Hacking the Popcorn Hour C-200
Update: A new firmware version has been released since the publication of this article. I do not know if the procedure described below will work with the new version.
The Popcorn Hour C-200 is a Linux-based media player with impressive specifications. At its heart is a Sigma Designs SMP8643 system on chip with a 667MHz MIPS 74Kf as main CPU, several co-processors, and 512MB of DRAM attached. Gigabit Ethernet, SATA, and USB provide connectivity with the world around it. With a modest $299 on the price tag, the temptation to repurpose the unit as a low-power server or cheap development board is hard to resist. This article shows how such a conversion can be achieved.
Kernel
The PCH runs a patched Linux 2.6.22.19 kernel. A source tarball is available from the manufacturer. This contains the sources with Sigma support patches, Con Kolivas’ patch set (scheduler tweaks), and assorted unrelated changes. Properly split patches are unfortunately not available. I have created a reduced patch against vanilla 2.6.22.19 with only Sigma-specific changes, available here.
The installed kernel has a number of features disabled, notably PTY support and oprofile. We will use kexec to load a more friendly one.
As might be expected, the PCH kernel does not have kexec support enabled. It does however, by virtue of using closed-source components, support module loading. This lets us turn kexec into a module and load it. A patch for this is available here. To build the module, apply the patch to the PCH sources and build using this configuration. This will produce two modules, kexec.ko and mips_kexec.ko. No other products of this build will be needed.
The replacement kernel can be built from the PCH sources or, if one prefers, from vanilla 2.6.22.19 with the Sigma-only patch. For the latter case, this config provides a minimal starting point suitable for NFS-root.

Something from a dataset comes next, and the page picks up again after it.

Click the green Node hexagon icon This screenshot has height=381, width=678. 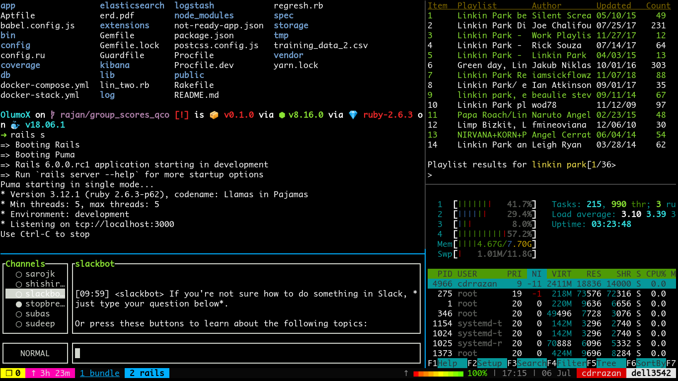282,115
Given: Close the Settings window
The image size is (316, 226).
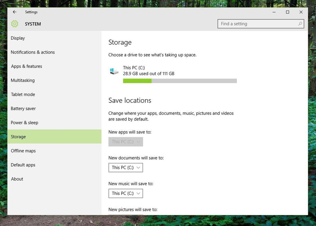Looking at the screenshot, I should pos(301,12).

When configuring the kernel, make sure CONFIG_TANGOX_IGNORE_CMDLINE is enabled. Otherwise the command line will be overridden by a useless one stored in flash. A good command line can be set with CONFIG_CMDLINE (under “Kernel hacking” in menuconfig) or passed from kexec.
Taking control
In order to load our kexec module, we must first gain root privileges on the PCH, and here a few features of the system are working to our advantage:
- The PCH allows mounting any NFS export to access media files stored there.
- There is an HTTP server running. As root.
- This HTTP server can be readily instructed to fetch files from an NFS mount.
- Files with a name ending in .cgi are executed. As root.
All we need do to profit from this is place the kexec modules, the kexec userspace tools, and a simple script on an NFS export. Once this is done, and the mount point configured on the PCH, a simple HTTP request will send the old kernel screaming to /dev/null, our shiny new kernel taking its place.
The rootfs
A kernel is mostly useless without a root filesystem containing tools and applications. A number of tools for cross-compiling a full system exist, each with its strengths and weaknesses. The only thing to look out for is the version of kernel headers used (usually a linux-headers package). As we will be running an old kernel, chances are the default version is too recent. Other than this, everything should be by the book.
Assembling the parts
Having gathered all the pieces, it is now time to assemble the hack. The following steps are suitable for an NFS-root system. Adaptation to a disk-based system is left as an exercise.
- Build a rootfs for MIPS 74Kf little endian. Make sure kernel headers used are no more recent than 2.6.22.x. Include a recent version of the kexec userspace tools.
- Fetch and unpack the PCH kernel sources.
- Apply the modular kexec patch.
- Using this config, build the modules and install them as usual to the rootfs. The version string must be 2.6.22.19-19-4.
- From either the same kernel sources or plain 2.6.22.19 with Sigma patches, build a
vmlinuxand (optionally) modules using this config. Modify the compiled-in command line to point to the correct rootfs. Set the version string to something other than in the previous step. - Copy
vmlinuxto any directory in the rootfs. - Copy
kexec.shandkexec.cgito the same directory asvmlinux. - Export the rootfs over NFS with full read/write permissions for the PCH.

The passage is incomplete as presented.